What is needed. Copy all of the data below exactly as it is given.

Data to use.
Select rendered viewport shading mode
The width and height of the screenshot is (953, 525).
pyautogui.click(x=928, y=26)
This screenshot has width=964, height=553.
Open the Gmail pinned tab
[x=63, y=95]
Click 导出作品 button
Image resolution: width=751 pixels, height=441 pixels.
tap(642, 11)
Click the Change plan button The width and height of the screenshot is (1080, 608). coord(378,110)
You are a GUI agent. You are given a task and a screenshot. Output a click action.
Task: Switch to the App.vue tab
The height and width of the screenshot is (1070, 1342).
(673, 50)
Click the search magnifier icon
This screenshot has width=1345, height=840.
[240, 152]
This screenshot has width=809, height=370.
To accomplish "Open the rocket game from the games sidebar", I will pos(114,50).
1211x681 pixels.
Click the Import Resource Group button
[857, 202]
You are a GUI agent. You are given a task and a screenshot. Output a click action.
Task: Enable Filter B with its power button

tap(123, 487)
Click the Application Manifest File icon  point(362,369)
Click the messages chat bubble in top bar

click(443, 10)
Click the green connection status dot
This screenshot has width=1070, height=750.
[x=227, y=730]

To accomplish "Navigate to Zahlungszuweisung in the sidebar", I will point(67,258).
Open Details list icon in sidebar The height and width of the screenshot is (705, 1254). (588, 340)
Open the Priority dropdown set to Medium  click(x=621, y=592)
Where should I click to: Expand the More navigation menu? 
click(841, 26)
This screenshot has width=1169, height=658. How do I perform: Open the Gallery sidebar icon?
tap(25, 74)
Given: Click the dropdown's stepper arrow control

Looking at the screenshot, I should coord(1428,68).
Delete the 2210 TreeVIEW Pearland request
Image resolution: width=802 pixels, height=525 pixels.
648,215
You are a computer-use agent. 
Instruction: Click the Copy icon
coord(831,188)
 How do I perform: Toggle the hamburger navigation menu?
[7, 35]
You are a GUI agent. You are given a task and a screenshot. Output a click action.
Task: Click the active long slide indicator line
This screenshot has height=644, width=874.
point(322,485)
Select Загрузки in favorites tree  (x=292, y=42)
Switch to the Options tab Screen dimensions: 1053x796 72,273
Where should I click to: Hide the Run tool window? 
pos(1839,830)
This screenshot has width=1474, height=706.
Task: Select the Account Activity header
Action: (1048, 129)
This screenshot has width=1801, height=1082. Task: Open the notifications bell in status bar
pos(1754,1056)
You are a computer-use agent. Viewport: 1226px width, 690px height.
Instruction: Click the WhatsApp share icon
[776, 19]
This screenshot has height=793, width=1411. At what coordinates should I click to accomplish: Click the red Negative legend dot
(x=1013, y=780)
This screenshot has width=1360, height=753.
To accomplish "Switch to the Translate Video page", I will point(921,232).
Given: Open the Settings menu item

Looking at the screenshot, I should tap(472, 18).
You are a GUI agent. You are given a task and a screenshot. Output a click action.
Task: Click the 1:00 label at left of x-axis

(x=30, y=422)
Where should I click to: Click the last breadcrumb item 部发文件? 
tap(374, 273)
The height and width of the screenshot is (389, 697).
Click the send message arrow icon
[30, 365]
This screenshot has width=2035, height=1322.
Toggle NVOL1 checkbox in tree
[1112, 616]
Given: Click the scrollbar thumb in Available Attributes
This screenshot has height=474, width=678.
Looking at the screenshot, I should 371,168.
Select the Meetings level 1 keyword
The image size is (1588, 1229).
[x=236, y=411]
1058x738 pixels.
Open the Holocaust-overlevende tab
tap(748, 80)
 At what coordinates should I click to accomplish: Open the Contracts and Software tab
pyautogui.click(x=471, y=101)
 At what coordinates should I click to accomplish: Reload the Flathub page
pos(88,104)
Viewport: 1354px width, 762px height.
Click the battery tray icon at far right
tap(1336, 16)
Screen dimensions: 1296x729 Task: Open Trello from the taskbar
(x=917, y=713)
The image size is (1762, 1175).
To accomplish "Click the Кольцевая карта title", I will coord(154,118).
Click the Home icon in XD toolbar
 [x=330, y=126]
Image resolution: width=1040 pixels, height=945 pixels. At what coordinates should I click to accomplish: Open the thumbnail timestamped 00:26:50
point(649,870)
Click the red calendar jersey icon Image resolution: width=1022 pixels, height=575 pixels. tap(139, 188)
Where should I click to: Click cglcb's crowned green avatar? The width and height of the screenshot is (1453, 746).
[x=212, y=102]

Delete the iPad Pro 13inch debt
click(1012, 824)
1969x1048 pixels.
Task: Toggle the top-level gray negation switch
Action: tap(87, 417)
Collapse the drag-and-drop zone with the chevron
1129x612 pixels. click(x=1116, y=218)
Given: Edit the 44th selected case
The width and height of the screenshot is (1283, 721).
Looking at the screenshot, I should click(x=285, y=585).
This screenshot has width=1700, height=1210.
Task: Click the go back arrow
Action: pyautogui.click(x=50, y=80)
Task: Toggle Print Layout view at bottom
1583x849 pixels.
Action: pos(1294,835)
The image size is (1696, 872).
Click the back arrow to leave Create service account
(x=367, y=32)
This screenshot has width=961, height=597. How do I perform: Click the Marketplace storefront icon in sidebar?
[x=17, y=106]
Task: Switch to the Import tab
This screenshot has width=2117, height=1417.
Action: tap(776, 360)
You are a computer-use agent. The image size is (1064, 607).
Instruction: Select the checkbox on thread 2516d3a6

Response to this task.
Select rendered viewport shading mode
The width and height of the screenshot is (953, 525).
pyautogui.click(x=928, y=26)
This screenshot has width=964, height=553.
Open the Gmail pinned tab
[x=63, y=95]
Click 导出作品 button
Image resolution: width=751 pixels, height=441 pixels.
tap(642, 11)
Click the Change plan button The width and height of the screenshot is (1080, 608). coord(378,110)
You are a GUI agent. You are given a task and a screenshot. Output a click action.
Task: Switch to the App.vue tab
The height and width of the screenshot is (1070, 1342).
(673, 50)
Click the search magnifier icon
This screenshot has width=1345, height=840.
[240, 152]
This screenshot has width=809, height=370.
To accomplish "Open the rocket game from the games sidebar", I will pos(114,50).
1211x681 pixels.
Click the Import Resource Group button
[857, 202]
You are a GUI agent. You are given a task and a screenshot. Output a click action.
Task: Enable Filter B with its power button

tap(123, 487)
Click the Application Manifest File icon  point(362,369)
Click the messages chat bubble in top bar

click(443, 10)
Click the green connection status dot
This screenshot has width=1070, height=750.
[x=227, y=730]

To accomplish "Navigate to Zahlungszuweisung in the sidebar", I will point(67,258).
Open Details list icon in sidebar The height and width of the screenshot is (705, 1254). (588, 340)
Open the Priority dropdown set to Medium  click(x=621, y=592)
Where should I click to: Expand the More navigation menu? 
click(841, 26)
This screenshot has width=1169, height=658. How do I perform: Open the Gallery sidebar icon?
tap(25, 74)
Given: Click the dropdown's stepper arrow control

Looking at the screenshot, I should coord(1428,68).
Delete the 2210 TreeVIEW Pearland request
Image resolution: width=802 pixels, height=525 pixels.
648,215
You are a computer-use agent. 
Instruction: Click the Copy icon
coord(831,188)
 How do I perform: Toggle the hamburger navigation menu?
[7, 35]
You are a GUI agent. You are given a task and a screenshot. Output a click action.
Task: Click the active long slide indicator line
This screenshot has height=644, width=874.
point(322,485)
Select Загрузки in favorites tree  (x=292, y=42)
Switch to the Options tab Screen dimensions: 1053x796 72,273
Where should I click to: Hide the Run tool window? 
pos(1839,830)
This screenshot has width=1474, height=706.
Task: Select the Account Activity header
Action: (1048, 129)
This screenshot has width=1801, height=1082. Task: Open the notifications bell in status bar
pos(1754,1056)
You are a computer-use agent. Viewport: 1226px width, 690px height.
Instruction: Click the WhatsApp share icon
[776, 19]
This screenshot has height=793, width=1411. At what coordinates should I click to accomplish: Click the red Negative legend dot
(x=1013, y=780)
This screenshot has width=1360, height=753.
To accomplish "Switch to the Translate Video page", I will point(921,232).
Given: Open the Settings menu item

Looking at the screenshot, I should tap(472, 18).
You are a GUI agent. You are given a task and a screenshot. Output a click action.
Task: Click the 1:00 label at left of x-axis

(x=30, y=422)
Where should I click to: Click the last breadcrumb item 部发文件? 
tap(374, 273)
The height and width of the screenshot is (389, 697).
Click the send message arrow icon
[30, 365]
This screenshot has width=2035, height=1322.
Toggle NVOL1 checkbox in tree
[1112, 616]
Given: Click the scrollbar thumb in Available Attributes
This screenshot has height=474, width=678.
Looking at the screenshot, I should 371,168.
Select the Meetings level 1 keyword
The image size is (1588, 1229).
[x=236, y=411]
1058x738 pixels.
Open the Holocaust-overlevende tab
tap(748, 80)
 At what coordinates should I click to accomplish: Open the Contracts and Software tab
pyautogui.click(x=471, y=101)
 At what coordinates should I click to accomplish: Reload the Flathub page
pos(88,104)
Viewport: 1354px width, 762px height.
Click the battery tray icon at far right
tap(1336, 16)
Screen dimensions: 1296x729 Task: Open Trello from the taskbar
(x=917, y=713)
The image size is (1762, 1175).
To accomplish "Click the Кольцевая карта title", I will coord(154,118).
Click the Home icon in XD toolbar
 [x=330, y=126]
Image resolution: width=1040 pixels, height=945 pixels. At what coordinates should I click to accomplish: Open the thumbnail timestamped 00:26:50
point(649,870)
Click the red calendar jersey icon Image resolution: width=1022 pixels, height=575 pixels. tap(139, 188)
Where should I click to: Click cglcb's crowned green avatar? The width and height of the screenshot is (1453, 746).
[x=212, y=102]

Delete the iPad Pro 13inch debt
click(1012, 824)
1969x1048 pixels.
Task: Toggle the top-level gray negation switch
Action: tap(87, 417)
Collapse the drag-and-drop zone with the chevron
1129x612 pixels. click(x=1116, y=218)
Given: Edit the 44th selected case
The width and height of the screenshot is (1283, 721).
Looking at the screenshot, I should click(x=285, y=585).
This screenshot has width=1700, height=1210.
Task: Click the go back arrow
Action: pyautogui.click(x=50, y=80)
Task: Toggle Print Layout view at bottom
1583x849 pixels.
Action: pos(1294,835)
The image size is (1696, 872).
Click the back arrow to leave Create service account
(x=367, y=32)
This screenshot has width=961, height=597. How do I perform: Click the Marketplace storefront icon in sidebar?
[x=17, y=106]
Task: Switch to the Import tab
This screenshot has width=2117, height=1417.
Action: tap(776, 360)
You are a computer-use agent. The image size is (1064, 607).
Instruction: Select the checkbox on thread 2516d3a6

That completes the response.